Reading text:
━━━━━━━━━━━━━━━━

Nairobi is a wonderful shopping centre. Down in what was once known as the Asian quarter, but which is rapidly becoming Africanized, you will be able to buy wood carvings, game curios and those typically African cotton materials which they transform into garments of great elegance. Known as kikois or kitenges, they are probably made in Manchester, but they have been made specially for the Kenya market. For those who want something special, go and see Major Raw at Rowland Ward. Their glassware, their household objects made from skins and their many gift items of African design are the finest to be found. Interesting and original jewellery in semi-precious stones from East Africa are at Eltons in Standard Street or Beth in Kenyatta Avenue.

The finest antique shop for African objects of the very highest class that I have found in the whole continent is the African Heritage Pan-African Gallery in Kenyatta Avenue. It is not cheap, but, even if you are not going to buy, a visit is a must. You will see more beautiful objects from the real Africa here than anywhere else.

Before going on a major safari, here are two small outings that can be made in a morning or an afternoon. Go to Muthaiga, a suburb of Nairobi, which used to be the very centre of colonial life before independence.

Colonial life



Here, in a lush and beautifully cultivated setting, you will see some of the finest examples of colonial architecture. If you can find a Kenyan who is a member, get him to take you to the Muthaiga Club. Sitting at the bar, and looking across the chintz-covered lounge, independence might never have happened. The faces and the dress are exactly the same as they were 10 or 15 years ago. Don't laugh, although it might seem strange. These are the men and women who have stayed in Kenya because they loved it more than any other country in the world and they have played their part in ensuring that independence would succeed. They are people who have not only been tolerated, but encouraged by the African Government they support.

━━━━━━━━━━━━━━━━

Given data:
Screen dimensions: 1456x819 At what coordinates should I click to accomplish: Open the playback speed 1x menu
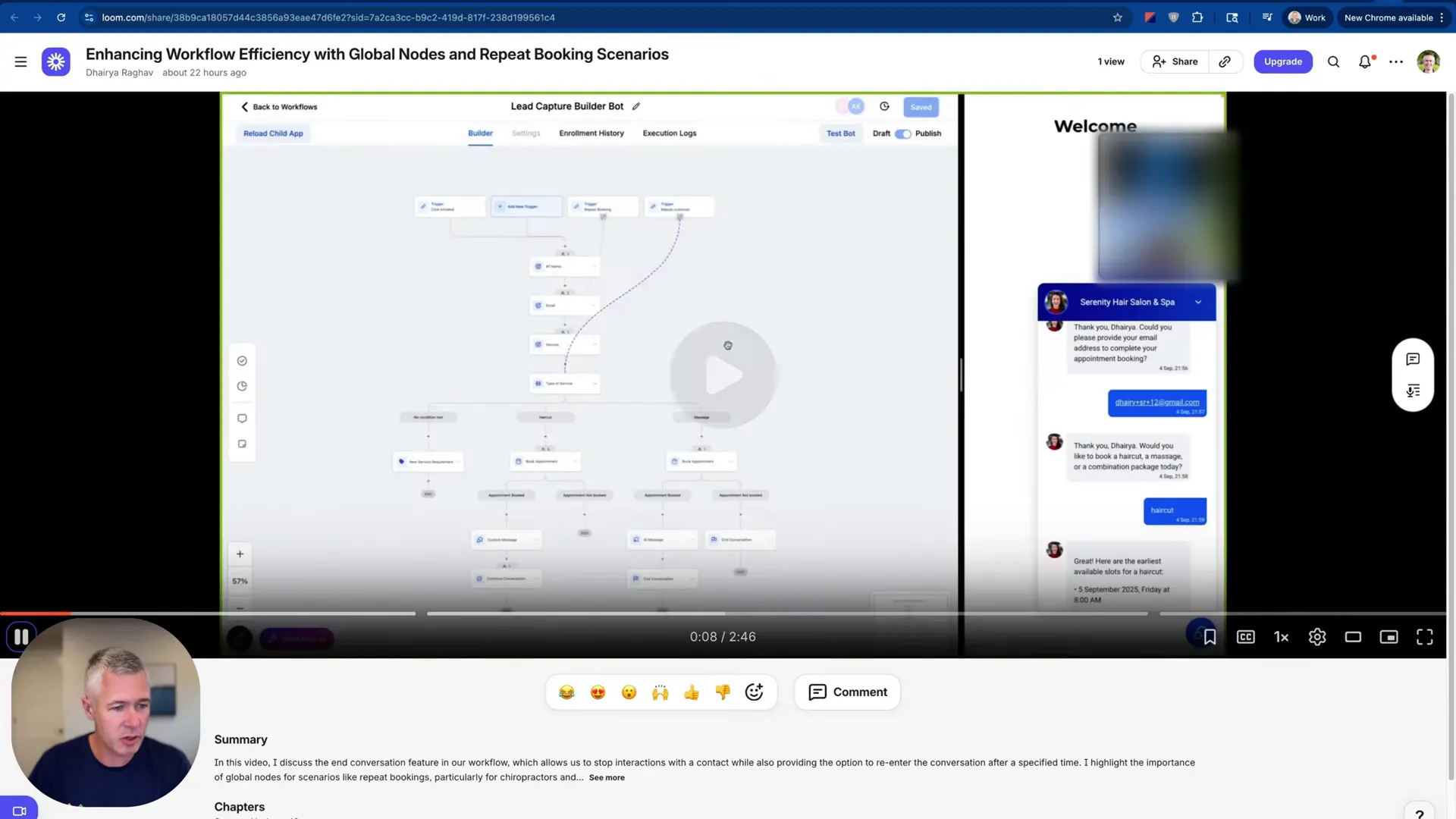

━━━━━━━━━━━━━━━━

Your tasks:
• A. Retype the passage about Nairobi between "Before going on" and "life before independence.", inclusive.
• B. Put this sentence from the passage about Nairobi into Spanish: "It is not cheap, but, even if you are not going to buy, a visit is a must."
• C. Proceed with the passage about Nairobi, picking up after its final sentence.

Expected responses:
• A.
Before going on a major safari, here are two small outings that can be made in a morning or an afternoon. Go to Muthaiga, a suburb of Nairobi, which used to be the very centre of colonial life before independence.

• B. No es barato, pero, aunque no vayas a comprar, una visita es imprescindible.

• C.
Going further out in the same direction, you will come to Limuru, another 2,000 ft higher than Nairobi itself. At night, although less than 100 miles from the Equator, blazing log fires burn in all the rooms of the houses. It is more like England than Africa in its freshness.

If you do decide to stay for a few more days to take a holiday and see more of the country, you can, of course, visit the game lodges, or 'Treetops', where you will be well looked after and have a unique experience. If, however, you would like to live in almost luxurious comfort in a tented camp where it is much easier to capture the real atmosphere and feeling of the 'bush', then visit Governor's Camp on the Mara Reserve, one of the few places in Kenya where you will still see the vast herds of game that once roamed over the entire country.

If, at the end of your visit, you find yourself looking forward to returning to your banker's desks, then one of us is mad. I hope it is not me.